WRITTEN INSTRUCTION: Write out all the records again, substituting "field" for "column" and keeping everything else unchanged, and leave out the pictures.

EXTRACTED DATA:
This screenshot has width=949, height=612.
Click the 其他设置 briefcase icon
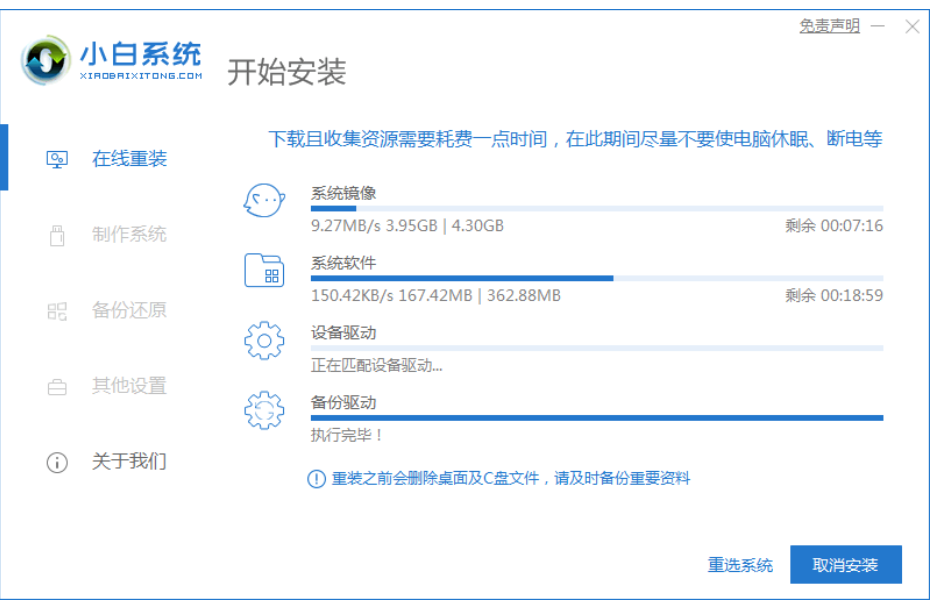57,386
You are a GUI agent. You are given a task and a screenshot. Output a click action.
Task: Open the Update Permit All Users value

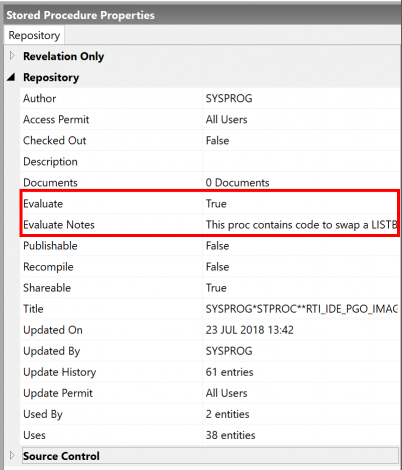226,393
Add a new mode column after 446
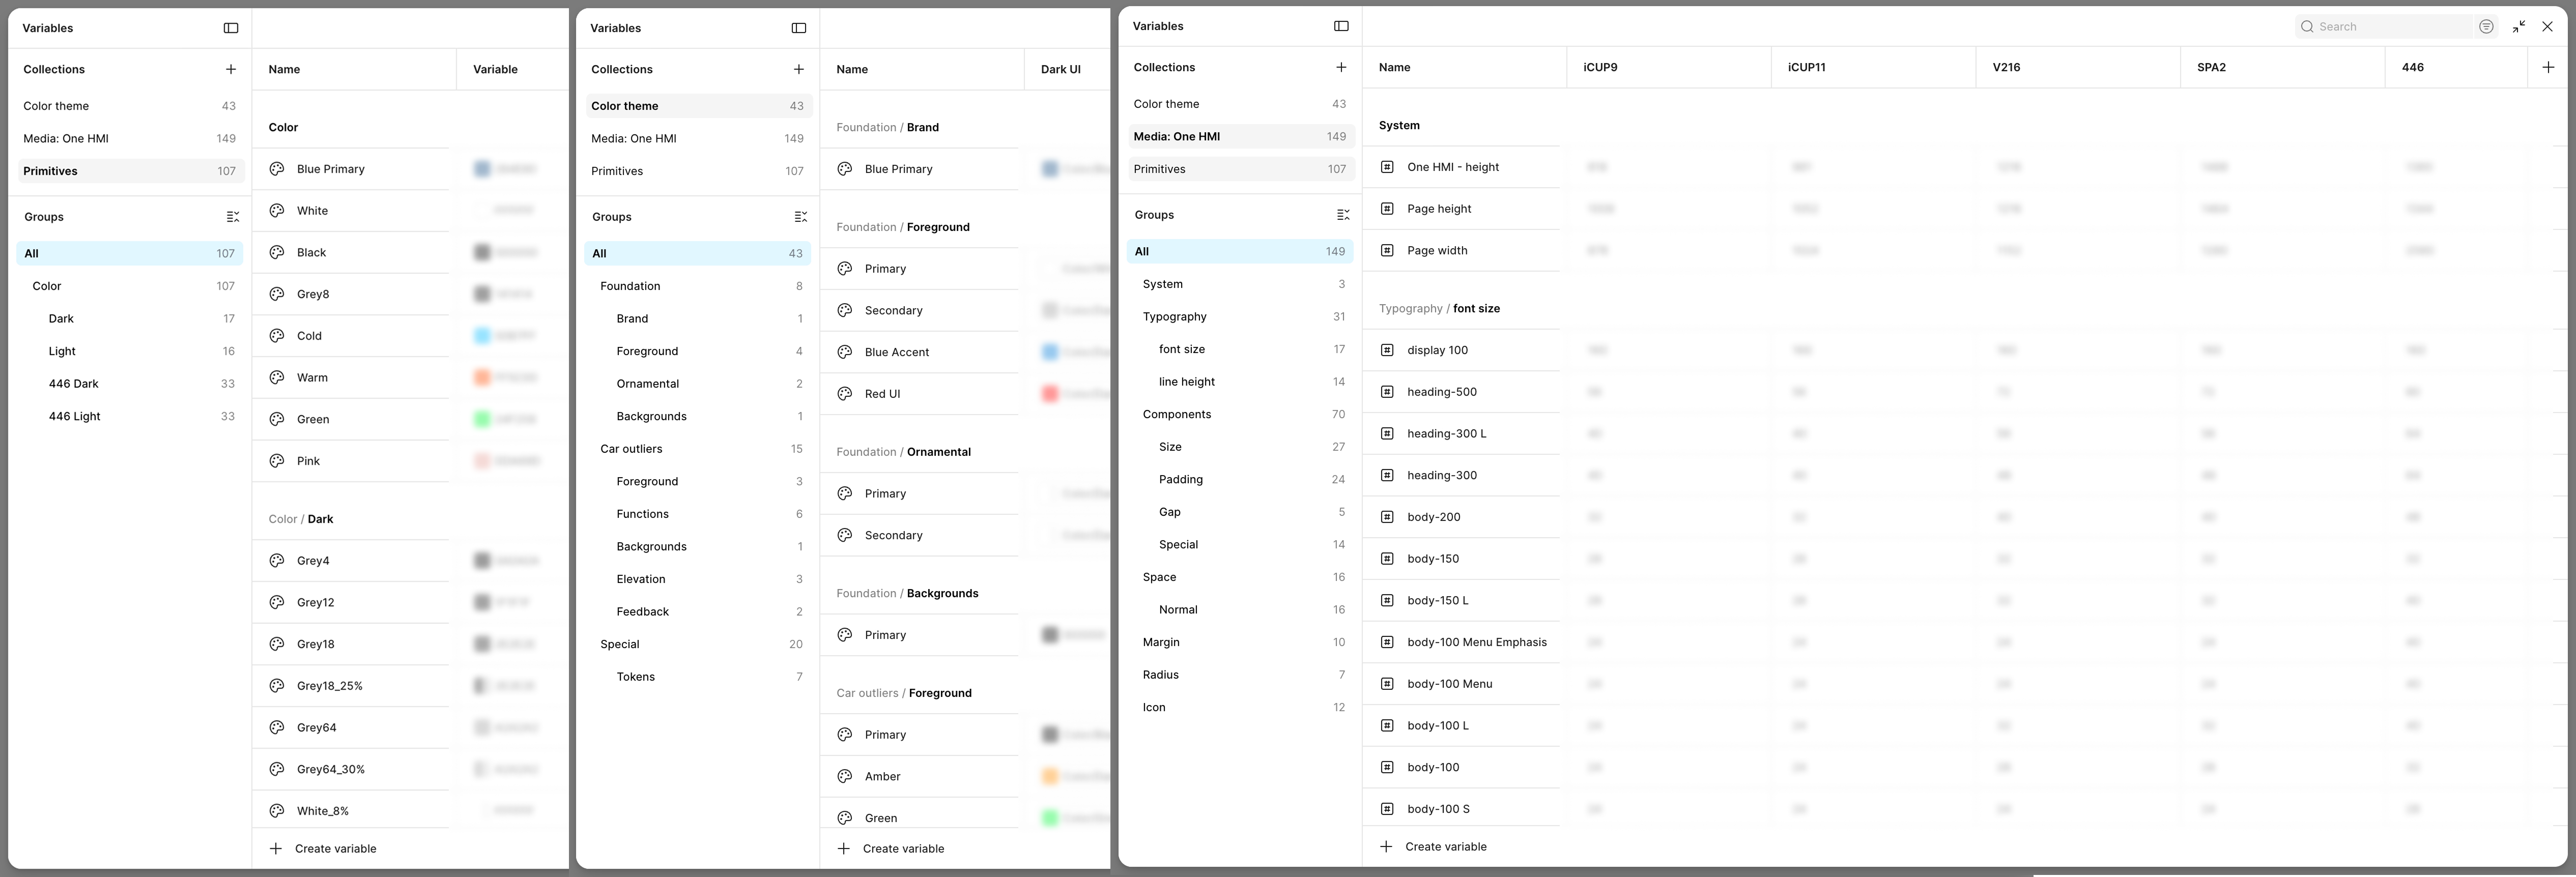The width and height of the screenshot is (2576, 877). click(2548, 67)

TASK SOLUTION:
This screenshot has width=949, height=612.
Click the 其他设置 briefcase icon
57,386
You are a GUI agent. You are given a task and a screenshot. Output a click action.
Task: Open the Update Permit All Users value

226,393
Add a new mode field after 446
The width and height of the screenshot is (2576, 877). click(2548, 67)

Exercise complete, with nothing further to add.